Rewrite the material from the line that contains "Screen dimensions: 2184x1502" through the line that contains "Looking at the", changing "magnifier" to "lens" and leaving everything else as it is. Omit the pictures from your answer.

[START OF GIVEN ENTRIES]

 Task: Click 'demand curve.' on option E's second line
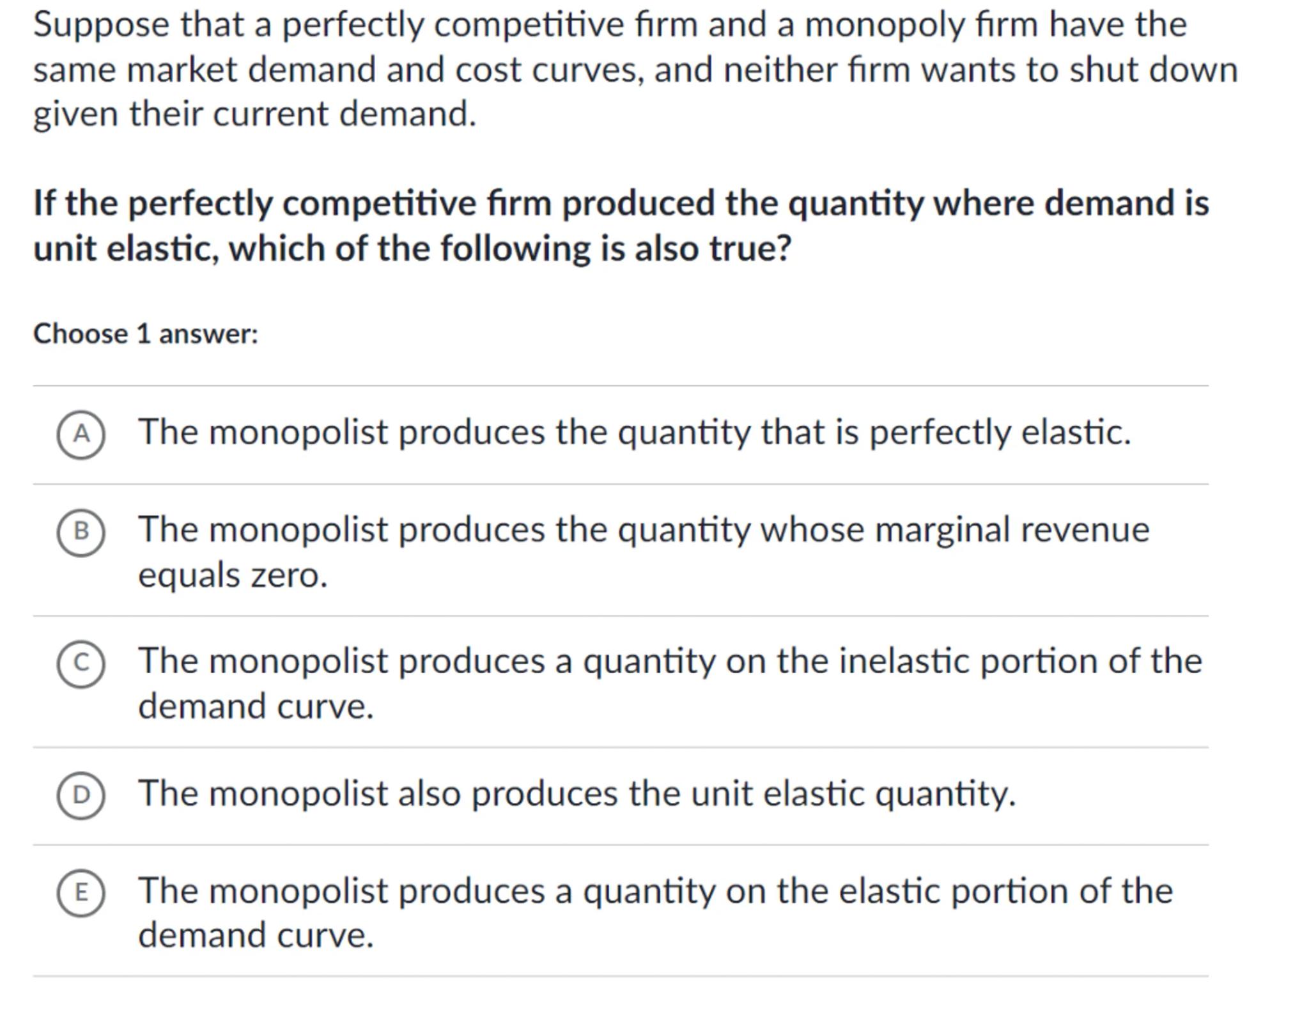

[END OF GIVEN ENTRIES]
[START OF GIVEN ENTRIES]

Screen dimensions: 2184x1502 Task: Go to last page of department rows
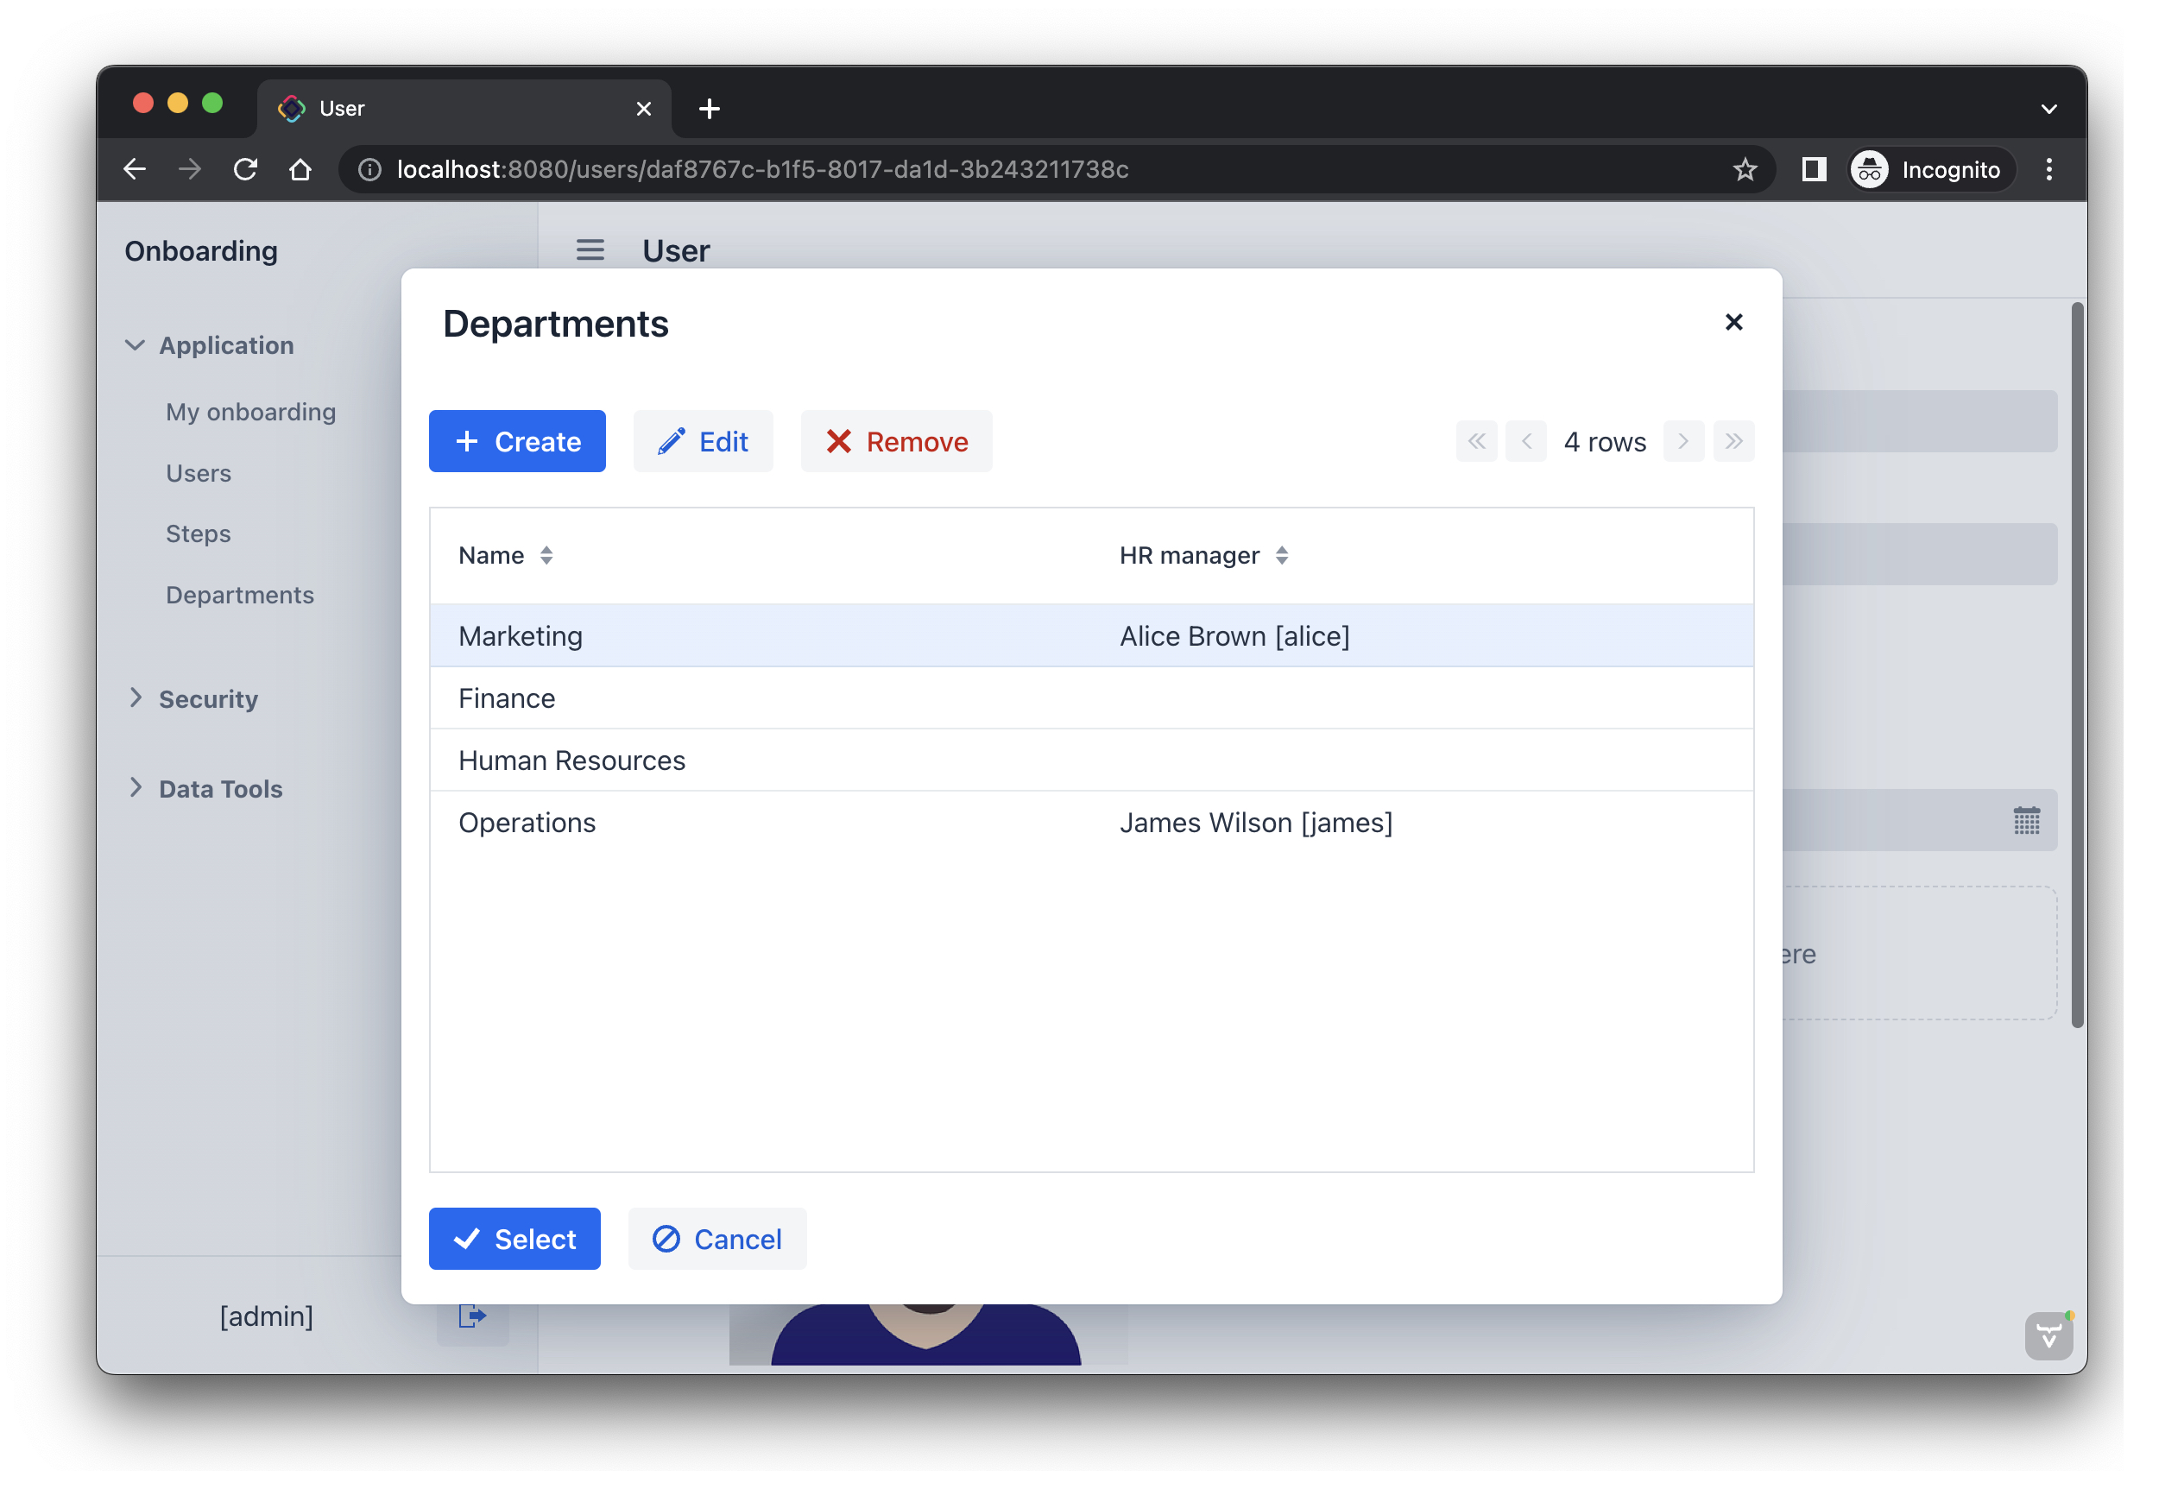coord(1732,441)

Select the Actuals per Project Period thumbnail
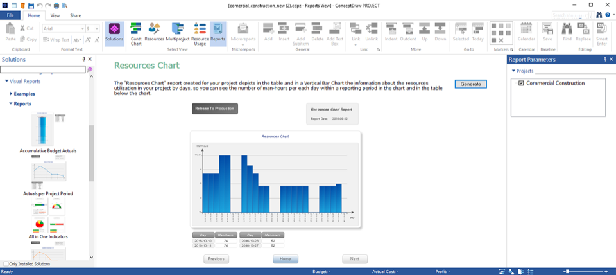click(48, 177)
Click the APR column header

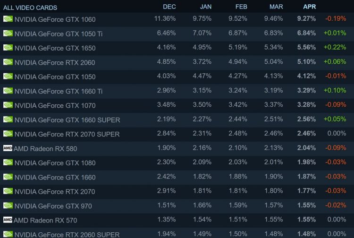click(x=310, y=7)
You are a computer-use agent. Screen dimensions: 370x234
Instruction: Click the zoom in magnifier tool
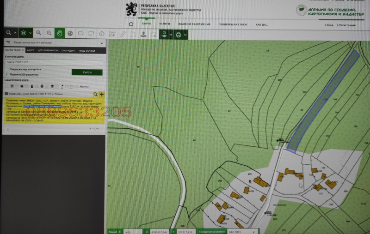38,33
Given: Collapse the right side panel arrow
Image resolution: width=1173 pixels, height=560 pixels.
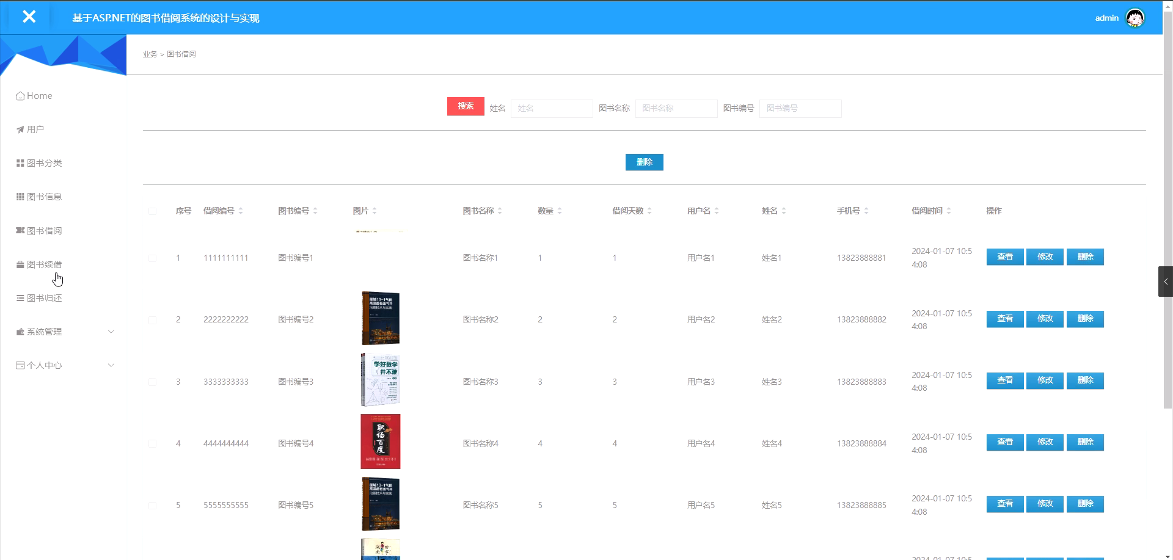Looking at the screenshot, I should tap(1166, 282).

[END OF GIVEN ENTRIES]

ANSWER TO THIS PROBLEM:
Screen dimensions: 2184x1502 Task: Go to last page of department rows
coord(1732,441)

Select the Actuals per Project Period thumbnail
click(48, 177)
Click the APR column header

click(x=310, y=7)
You are a computer-use agent. Screen dimensions: 370x234
Instruction: Click the zoom in lens tool
38,33
Given: Collapse the right side panel arrow
Image resolution: width=1173 pixels, height=560 pixels.
Looking at the screenshot, I should tap(1166, 282).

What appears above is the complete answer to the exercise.